Sí, ya nada es como antes. Todo dura cada vez menos, salvo las medidas de protección de persona, que tienen vocación de perpetuidad. Sin embargo, ni eso es para siempre.

Una de las batallas que más me costó dar y que todavía doy, es el tema de los plazos en las medidas de protección de persona. Es que la comodidad lleva a que los jueces las otorguen sin plazo, para siempre, para toda la eternidad, con una vocación de perpetuidad que supera incluso la de los legisladores que aspiran a su reelección indefinida.

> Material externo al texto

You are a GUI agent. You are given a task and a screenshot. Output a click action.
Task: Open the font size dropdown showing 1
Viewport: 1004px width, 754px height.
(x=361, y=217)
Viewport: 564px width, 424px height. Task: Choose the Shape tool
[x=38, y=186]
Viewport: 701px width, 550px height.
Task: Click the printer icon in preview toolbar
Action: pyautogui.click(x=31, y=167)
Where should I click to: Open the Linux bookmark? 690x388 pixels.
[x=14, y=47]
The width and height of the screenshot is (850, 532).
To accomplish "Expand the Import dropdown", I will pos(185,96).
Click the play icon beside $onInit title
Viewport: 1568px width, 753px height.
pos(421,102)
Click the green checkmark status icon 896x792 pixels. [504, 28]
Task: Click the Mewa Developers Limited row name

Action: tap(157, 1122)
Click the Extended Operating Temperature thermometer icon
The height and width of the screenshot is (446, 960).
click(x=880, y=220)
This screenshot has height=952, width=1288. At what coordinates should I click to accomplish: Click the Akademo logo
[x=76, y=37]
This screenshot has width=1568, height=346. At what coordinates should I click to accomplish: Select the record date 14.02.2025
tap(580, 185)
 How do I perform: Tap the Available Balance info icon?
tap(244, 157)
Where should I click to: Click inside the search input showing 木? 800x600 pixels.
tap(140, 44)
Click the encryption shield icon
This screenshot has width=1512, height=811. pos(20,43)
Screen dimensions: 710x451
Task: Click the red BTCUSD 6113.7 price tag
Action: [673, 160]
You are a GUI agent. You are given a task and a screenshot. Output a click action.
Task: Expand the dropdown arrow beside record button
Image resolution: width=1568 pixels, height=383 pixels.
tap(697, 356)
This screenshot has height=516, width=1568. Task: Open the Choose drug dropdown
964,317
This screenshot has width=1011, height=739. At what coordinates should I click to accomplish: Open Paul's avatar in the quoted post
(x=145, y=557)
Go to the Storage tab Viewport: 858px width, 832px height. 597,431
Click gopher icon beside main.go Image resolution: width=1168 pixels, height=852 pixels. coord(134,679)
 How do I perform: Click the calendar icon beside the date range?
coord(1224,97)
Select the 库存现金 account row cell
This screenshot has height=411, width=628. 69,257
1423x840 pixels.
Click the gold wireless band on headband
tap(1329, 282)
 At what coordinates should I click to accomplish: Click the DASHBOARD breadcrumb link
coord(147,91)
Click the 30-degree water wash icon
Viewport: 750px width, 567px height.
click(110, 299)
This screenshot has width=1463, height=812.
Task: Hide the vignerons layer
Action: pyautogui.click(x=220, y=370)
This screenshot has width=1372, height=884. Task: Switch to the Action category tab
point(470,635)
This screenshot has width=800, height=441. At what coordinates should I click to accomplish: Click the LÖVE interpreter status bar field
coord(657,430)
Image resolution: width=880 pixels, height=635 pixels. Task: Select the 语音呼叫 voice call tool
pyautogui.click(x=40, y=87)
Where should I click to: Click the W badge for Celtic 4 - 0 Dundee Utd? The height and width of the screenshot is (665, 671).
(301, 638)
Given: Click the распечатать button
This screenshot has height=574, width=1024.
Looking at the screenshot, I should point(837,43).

Recuerdo que, en este caso, donde se había excluido a mi mandante del hogar familiar, recurrí obviamente toda la medida, pero con el objetivo claro de que al menos debía ponérsele un plazo. Por supuesto, el argumento fue positivista: las normas indicaban que la medida debía tener un plazo.
Todavía lloro de la emoción al leer las palabras de la cámara (que luego, por supuesto, como buen tribunal, olvidaría en casos futuros): “Es decir que de los textos legales cuanto de los principios aplicables resulta claro que las medidas adoptadas deben tener un plazo y que el cese de las mismas se encuentra condicionado por la verificación de la ausencia del riesgo de volver a sufrir maltrato”.
De vez en cuando uno, con argumentos positivistas, logra que la norma se cumpla, como en este caso, donde al menos obtuve que la cámara fijase un plazo concreto para la medida en contra de mi cliente. Y sí, nada es para siempre.